PROMPT:
Given these entries, repeat exactly the lines starting with the one that has "The height and width of the screenshot is (532, 927)." and going on through the one that has "Task: Tap the", both included, but none of the pictures.

===== INPUT MATERIAL =====

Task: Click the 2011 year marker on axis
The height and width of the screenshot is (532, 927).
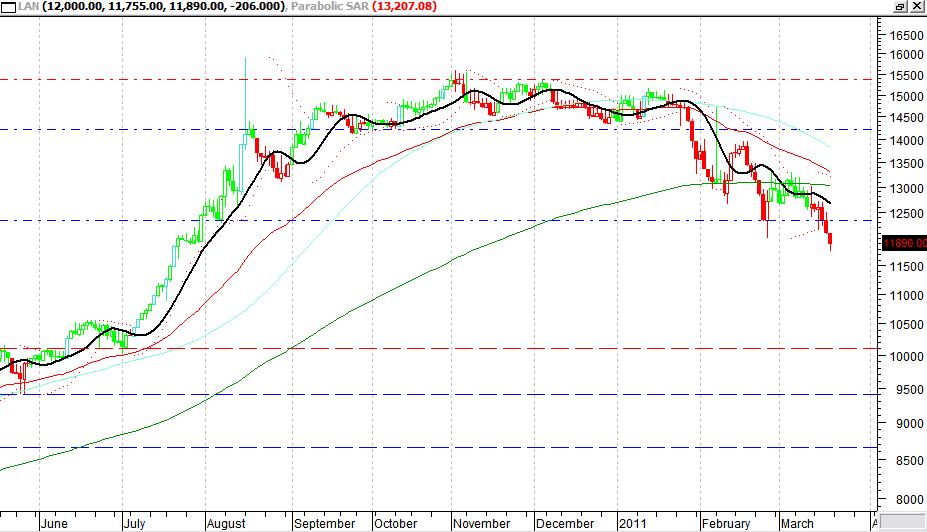Action: [632, 523]
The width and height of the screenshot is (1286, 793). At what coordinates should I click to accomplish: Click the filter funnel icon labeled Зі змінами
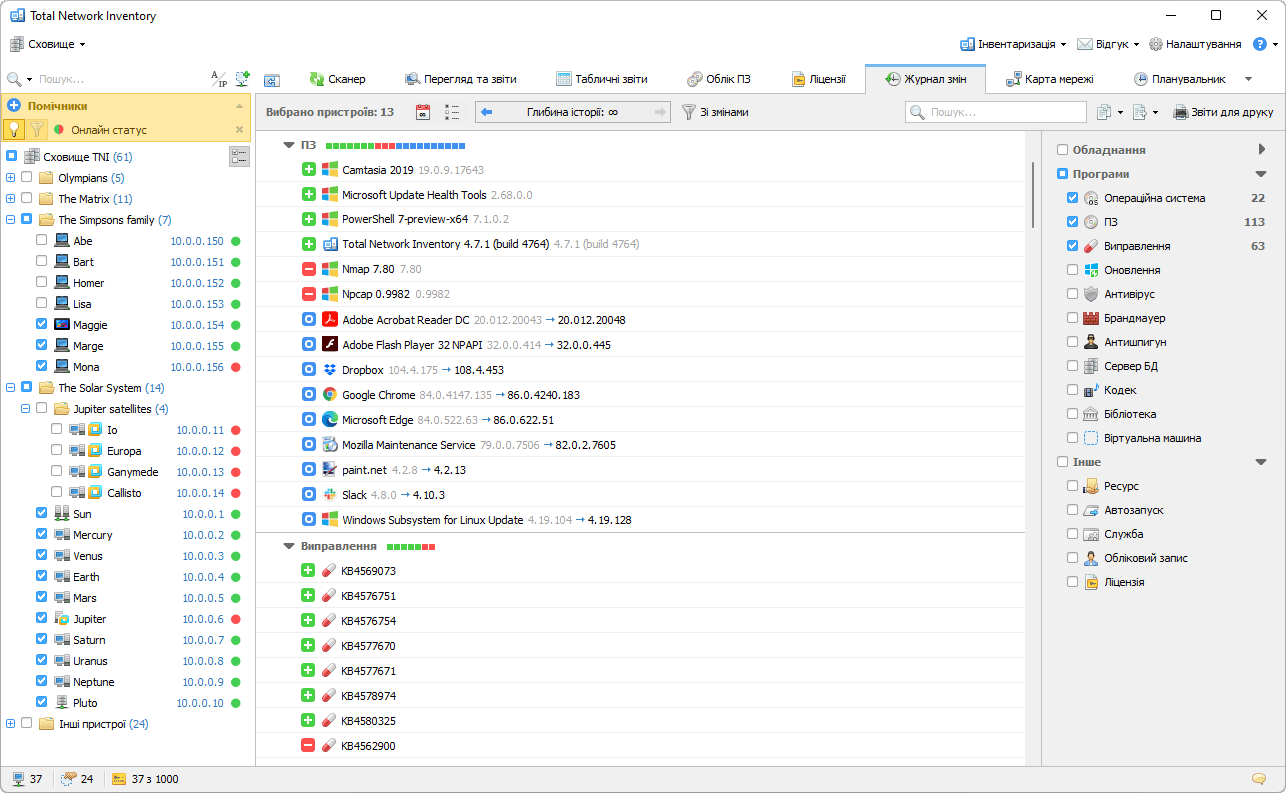689,113
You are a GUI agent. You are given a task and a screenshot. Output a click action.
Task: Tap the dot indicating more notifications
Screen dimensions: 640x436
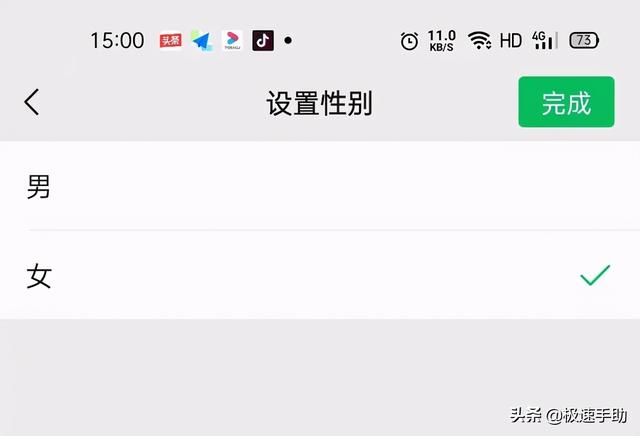288,40
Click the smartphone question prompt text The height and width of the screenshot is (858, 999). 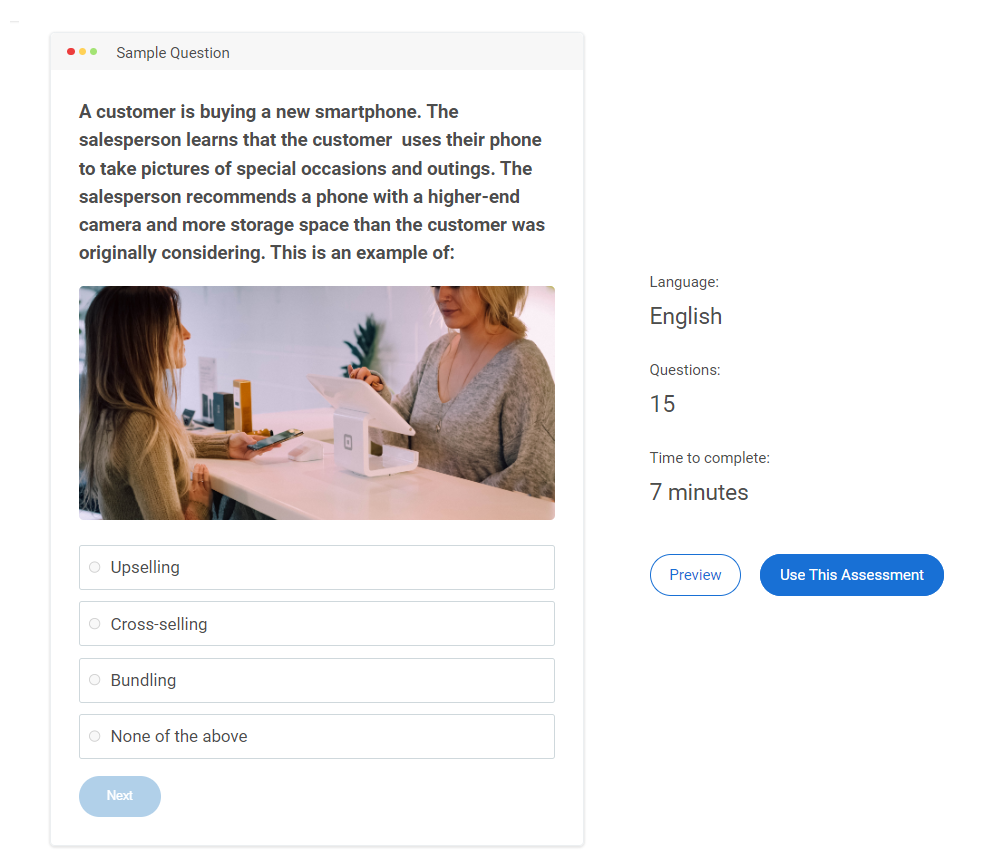[x=312, y=182]
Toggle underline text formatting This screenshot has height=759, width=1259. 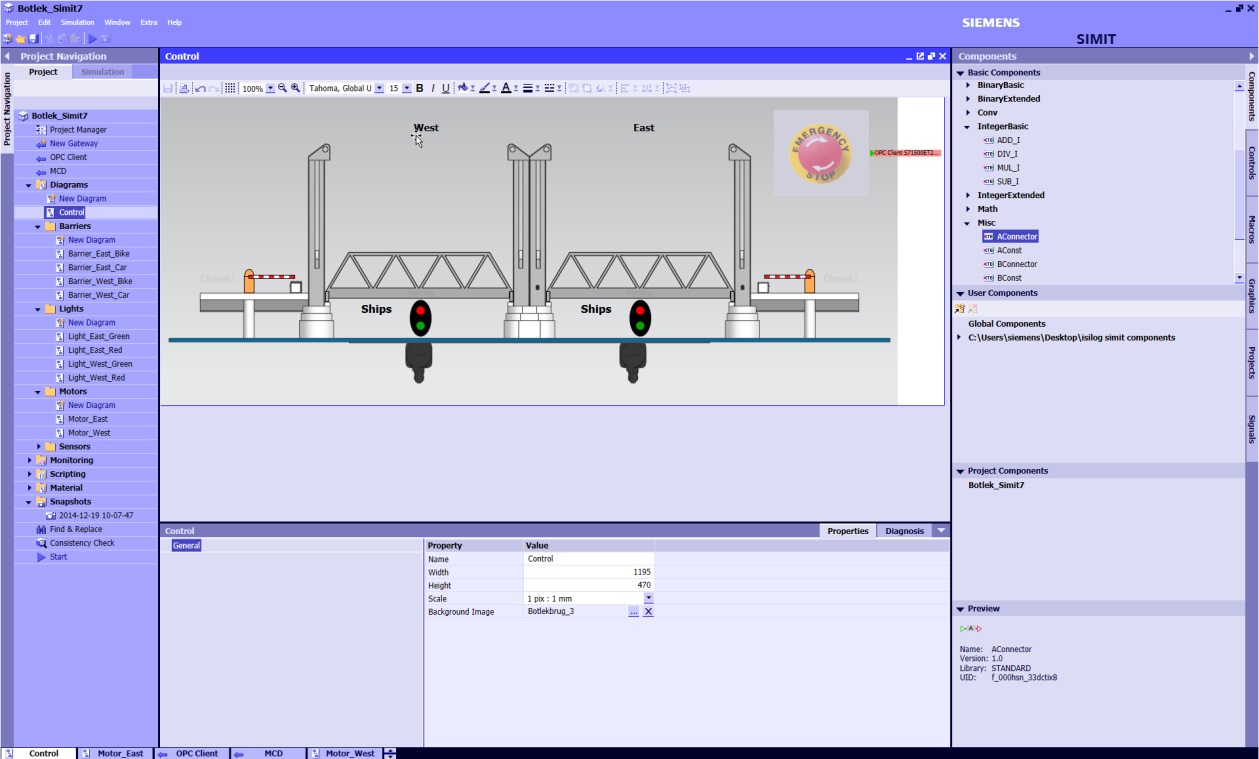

=====

RESPONSE:
The height and width of the screenshot is (532, 927).
Action: [632, 523]
The width and height of the screenshot is (1286, 793). At what coordinates should I click to accomplish: Click the filter funnel icon labeled Зі змінами
689,113
You are a GUI agent. You are given a task and a screenshot. Output a click action.
Task: Tap the dot indicating more notifications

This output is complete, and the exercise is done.